• [Work to be completed]
What is the number of lines in the entries below that include the word "Select"? Provide the number only.

━━━ Data provided ━━━

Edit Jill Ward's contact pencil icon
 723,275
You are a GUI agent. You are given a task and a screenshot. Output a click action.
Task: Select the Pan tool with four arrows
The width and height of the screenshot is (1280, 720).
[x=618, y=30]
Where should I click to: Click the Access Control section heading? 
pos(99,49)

━━━
━━━ Data provided ━━━

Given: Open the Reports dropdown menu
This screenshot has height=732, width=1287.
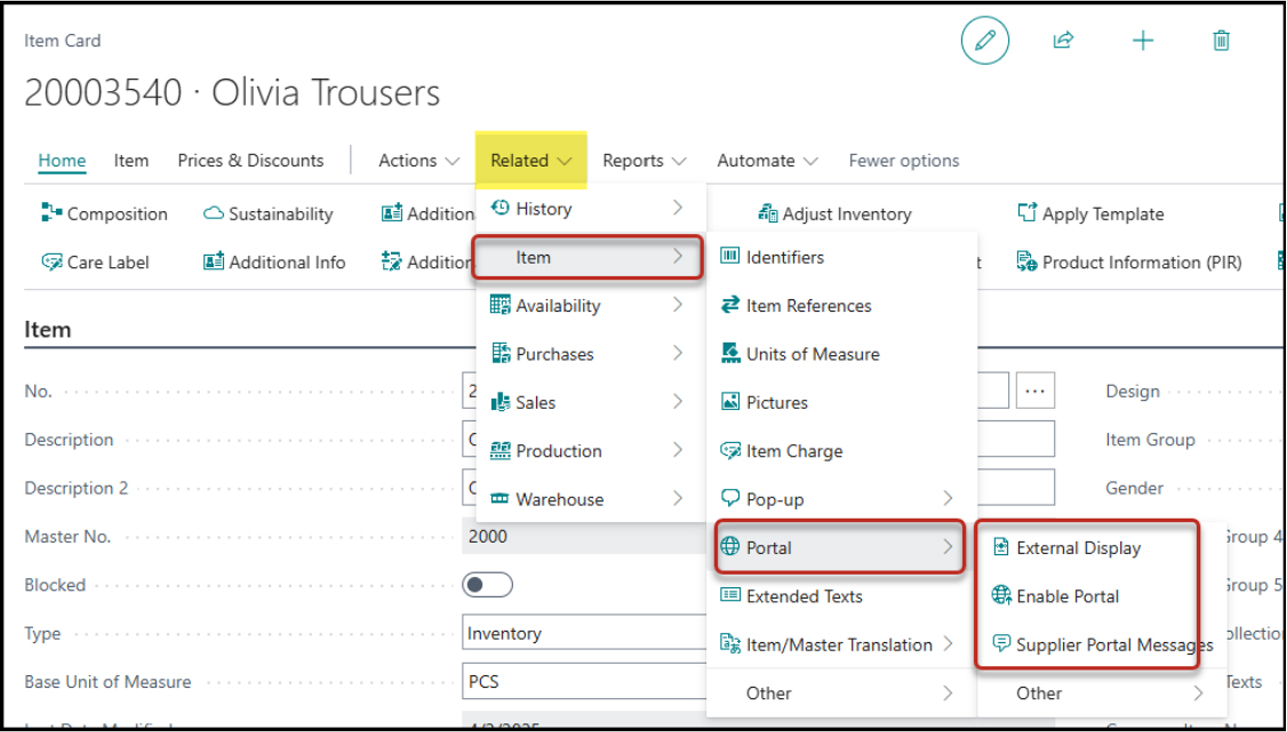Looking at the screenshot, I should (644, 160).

━━━
━━━ Data provided ━━━

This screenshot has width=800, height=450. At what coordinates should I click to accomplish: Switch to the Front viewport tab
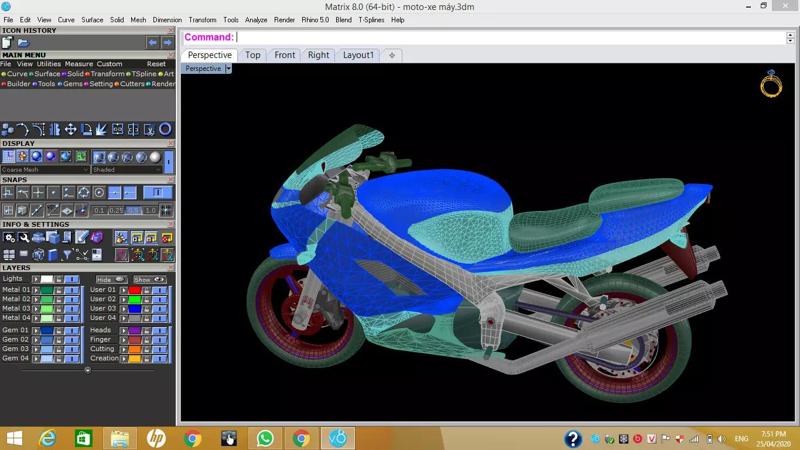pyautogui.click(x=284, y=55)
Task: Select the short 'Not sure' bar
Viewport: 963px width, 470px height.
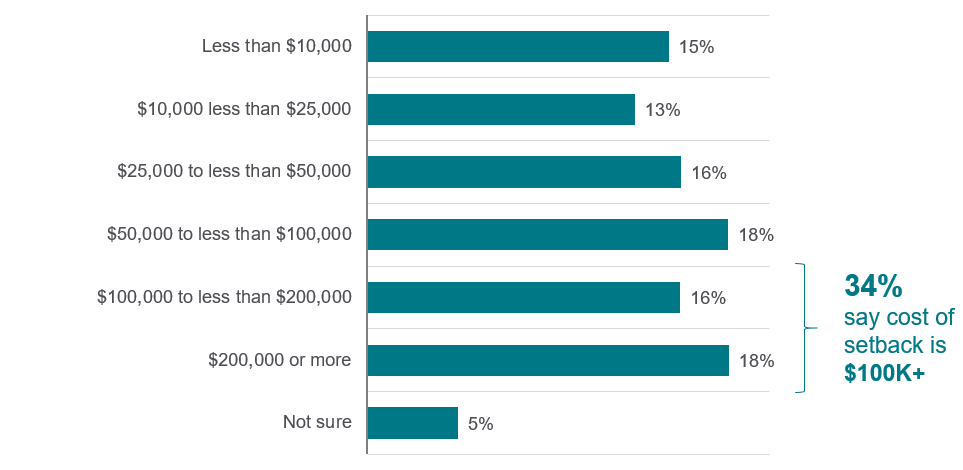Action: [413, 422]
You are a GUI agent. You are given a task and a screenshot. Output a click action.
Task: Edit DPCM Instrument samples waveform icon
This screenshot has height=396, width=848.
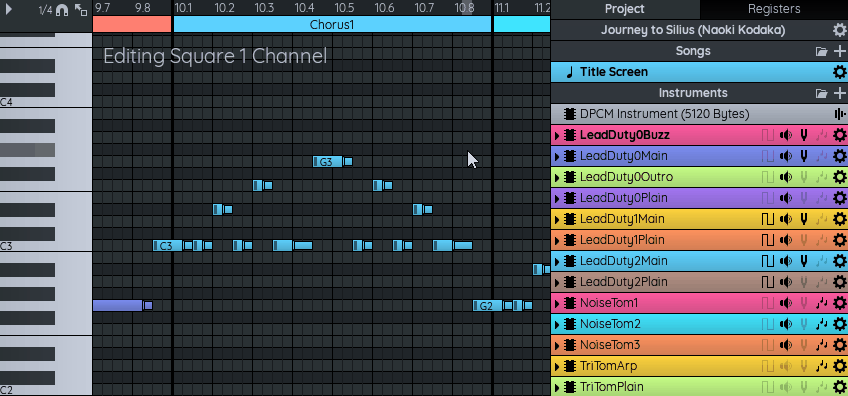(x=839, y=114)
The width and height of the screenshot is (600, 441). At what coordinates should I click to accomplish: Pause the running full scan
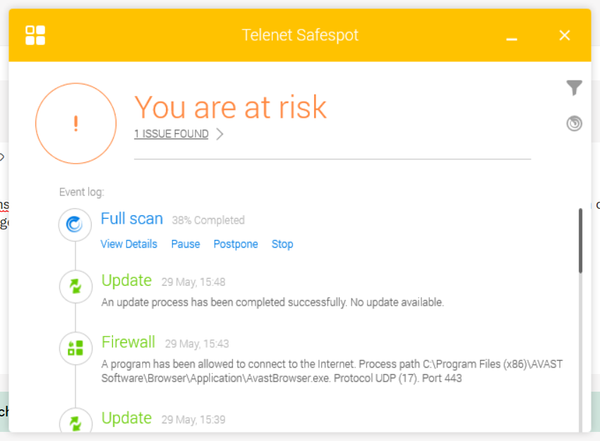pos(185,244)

━━━

• [The completed task]
2